Analysts Raised Concerns About the Effectiveness of Trump’s Executive Actions

After stimulus discussions between ground to a halt on Friday, President Donald Trump announced four executive actions on Saturday. The president’s four orders extend unemployment benefits, provide a payroll tax holiday, defer student loan payments through 2020 and extend the federal moratorium on evictions. Although the legal challenge seems obvious, several analysts also raised concerns about the effectiveness about Trump’s Executive Actions:

 

1- The administration is directing states to use a portion of the $150 billion Coronavirus Relief Fund (CRF) to pay augmented jobless benefits, covering 25% of a $400 weekly top-up to regular claims. To cover the remaining 75%, the federal government will repurpose $44 billion of the existing $70-plus billion in the Disaster Relief Fund (DRF).
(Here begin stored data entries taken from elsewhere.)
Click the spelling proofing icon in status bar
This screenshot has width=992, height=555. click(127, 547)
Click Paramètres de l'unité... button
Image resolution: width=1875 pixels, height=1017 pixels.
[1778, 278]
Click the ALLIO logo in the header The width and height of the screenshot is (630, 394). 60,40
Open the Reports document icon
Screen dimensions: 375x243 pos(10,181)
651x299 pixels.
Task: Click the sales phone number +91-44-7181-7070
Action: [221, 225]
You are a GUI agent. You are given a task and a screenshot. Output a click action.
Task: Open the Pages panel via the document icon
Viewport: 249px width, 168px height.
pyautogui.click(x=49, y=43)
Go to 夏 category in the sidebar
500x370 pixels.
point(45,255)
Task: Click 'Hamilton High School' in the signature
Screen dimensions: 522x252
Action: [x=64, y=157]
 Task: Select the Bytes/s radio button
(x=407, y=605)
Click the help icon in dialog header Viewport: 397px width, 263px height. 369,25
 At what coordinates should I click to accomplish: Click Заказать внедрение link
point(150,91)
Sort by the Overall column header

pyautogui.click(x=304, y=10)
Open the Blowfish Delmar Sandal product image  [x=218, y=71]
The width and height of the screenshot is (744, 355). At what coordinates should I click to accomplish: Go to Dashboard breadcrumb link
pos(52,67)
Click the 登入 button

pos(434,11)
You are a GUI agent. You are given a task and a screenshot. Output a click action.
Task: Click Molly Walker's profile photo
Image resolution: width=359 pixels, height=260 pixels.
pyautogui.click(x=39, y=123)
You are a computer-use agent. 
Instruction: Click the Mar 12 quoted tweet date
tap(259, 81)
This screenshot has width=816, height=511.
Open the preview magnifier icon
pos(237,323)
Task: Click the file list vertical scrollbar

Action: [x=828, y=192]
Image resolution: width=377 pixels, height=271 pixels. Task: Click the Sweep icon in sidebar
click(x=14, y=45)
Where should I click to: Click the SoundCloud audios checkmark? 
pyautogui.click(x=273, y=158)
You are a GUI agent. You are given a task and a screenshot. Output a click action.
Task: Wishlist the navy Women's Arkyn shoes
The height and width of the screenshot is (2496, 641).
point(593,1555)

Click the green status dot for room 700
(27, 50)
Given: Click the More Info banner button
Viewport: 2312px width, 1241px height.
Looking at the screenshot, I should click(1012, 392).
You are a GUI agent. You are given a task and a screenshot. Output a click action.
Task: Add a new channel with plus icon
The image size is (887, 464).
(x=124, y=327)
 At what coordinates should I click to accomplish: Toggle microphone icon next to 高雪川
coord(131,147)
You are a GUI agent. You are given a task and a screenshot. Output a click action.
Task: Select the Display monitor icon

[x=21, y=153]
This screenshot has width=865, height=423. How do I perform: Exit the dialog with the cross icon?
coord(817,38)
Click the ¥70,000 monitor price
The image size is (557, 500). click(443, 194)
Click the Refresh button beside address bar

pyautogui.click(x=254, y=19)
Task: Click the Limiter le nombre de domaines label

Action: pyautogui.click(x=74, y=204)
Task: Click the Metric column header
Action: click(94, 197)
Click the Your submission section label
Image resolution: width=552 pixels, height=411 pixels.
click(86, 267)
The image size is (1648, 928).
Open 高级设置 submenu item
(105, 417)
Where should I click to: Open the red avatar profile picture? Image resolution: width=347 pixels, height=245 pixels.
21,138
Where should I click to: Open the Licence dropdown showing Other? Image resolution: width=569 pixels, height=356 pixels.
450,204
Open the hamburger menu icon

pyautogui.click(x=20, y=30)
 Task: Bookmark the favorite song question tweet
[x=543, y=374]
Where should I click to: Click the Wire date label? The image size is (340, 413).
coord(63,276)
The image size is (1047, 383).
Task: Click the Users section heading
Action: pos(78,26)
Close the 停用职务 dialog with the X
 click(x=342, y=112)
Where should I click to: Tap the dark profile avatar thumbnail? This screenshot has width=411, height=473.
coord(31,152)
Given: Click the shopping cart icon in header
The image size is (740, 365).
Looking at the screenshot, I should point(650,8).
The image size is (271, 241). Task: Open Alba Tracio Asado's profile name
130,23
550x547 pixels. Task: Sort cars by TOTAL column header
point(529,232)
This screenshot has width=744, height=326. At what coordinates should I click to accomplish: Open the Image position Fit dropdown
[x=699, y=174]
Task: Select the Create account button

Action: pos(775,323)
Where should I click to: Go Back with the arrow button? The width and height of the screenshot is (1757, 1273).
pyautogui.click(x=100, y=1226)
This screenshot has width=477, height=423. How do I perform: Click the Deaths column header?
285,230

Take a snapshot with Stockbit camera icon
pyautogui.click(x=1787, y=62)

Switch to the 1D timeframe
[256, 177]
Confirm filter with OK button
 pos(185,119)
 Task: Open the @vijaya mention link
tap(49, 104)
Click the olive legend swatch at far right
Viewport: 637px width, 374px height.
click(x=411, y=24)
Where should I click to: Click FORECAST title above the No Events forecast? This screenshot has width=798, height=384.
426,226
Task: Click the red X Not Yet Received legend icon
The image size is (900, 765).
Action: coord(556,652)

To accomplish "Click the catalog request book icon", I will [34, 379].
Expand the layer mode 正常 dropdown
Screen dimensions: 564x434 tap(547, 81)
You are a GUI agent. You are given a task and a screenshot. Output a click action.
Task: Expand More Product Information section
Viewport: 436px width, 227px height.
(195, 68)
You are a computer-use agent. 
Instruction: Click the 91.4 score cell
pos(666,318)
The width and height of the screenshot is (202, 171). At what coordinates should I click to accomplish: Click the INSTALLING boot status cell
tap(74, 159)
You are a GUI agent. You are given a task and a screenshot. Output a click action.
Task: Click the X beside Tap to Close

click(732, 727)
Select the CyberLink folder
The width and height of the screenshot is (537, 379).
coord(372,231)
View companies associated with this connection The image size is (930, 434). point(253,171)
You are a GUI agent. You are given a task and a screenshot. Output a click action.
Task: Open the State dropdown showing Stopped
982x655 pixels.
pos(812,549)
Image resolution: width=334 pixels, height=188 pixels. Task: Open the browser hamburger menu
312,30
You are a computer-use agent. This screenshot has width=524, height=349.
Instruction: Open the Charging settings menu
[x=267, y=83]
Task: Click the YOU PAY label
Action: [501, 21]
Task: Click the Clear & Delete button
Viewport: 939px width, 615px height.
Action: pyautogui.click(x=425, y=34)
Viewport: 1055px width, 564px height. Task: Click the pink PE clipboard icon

Even if a solution is better than none, using cash from the CRF and DRF doesn’t add extra stimulus.

 

2- According to Bloomberg, if the DRF is paying $300 a week to claimants, that amounts to around $30 billion per month (if employment situation remains broadly the same). As noted above, that money is capped at $44 billion, which at the current level of unemployment could run out in one to two months. Goldman Sachs economists said in a research note on Saturday that “The extra $400 unemployment payment is likely to last only a month.”

 

 

3- The 6.2% collected from workers’ paychecks for social security would be deferred, not canceled as confirmed by Larry Kudlow yesterday. It means that both firms and workers will be on the hook for payments at a later date capping any boost to spending. Furthermore, the payroll tax holiday applies only to those making less than $100,000 a year and excludes the 20-plus million that are unemployed or exited the labor force in recent months.

 

 

4- The order also directs HUD to take action to “promote the ability of renters and homeowners to avoid eviction or foreclosure.” The WSJ highlighted that “It doesn’t reauthorize the eviction moratorium set in the Cares Act that expired at the end of July. That applied only to properties with government-backed mortgages, covering just one-third of renters.

 

 

5- Missing supports: Small-business aid is not an area where the White House has wiggle room to add additional funds while the actions also did not include another round of the checks that have been widely credited for helping to cushion the blow from the coronavirus pandemic.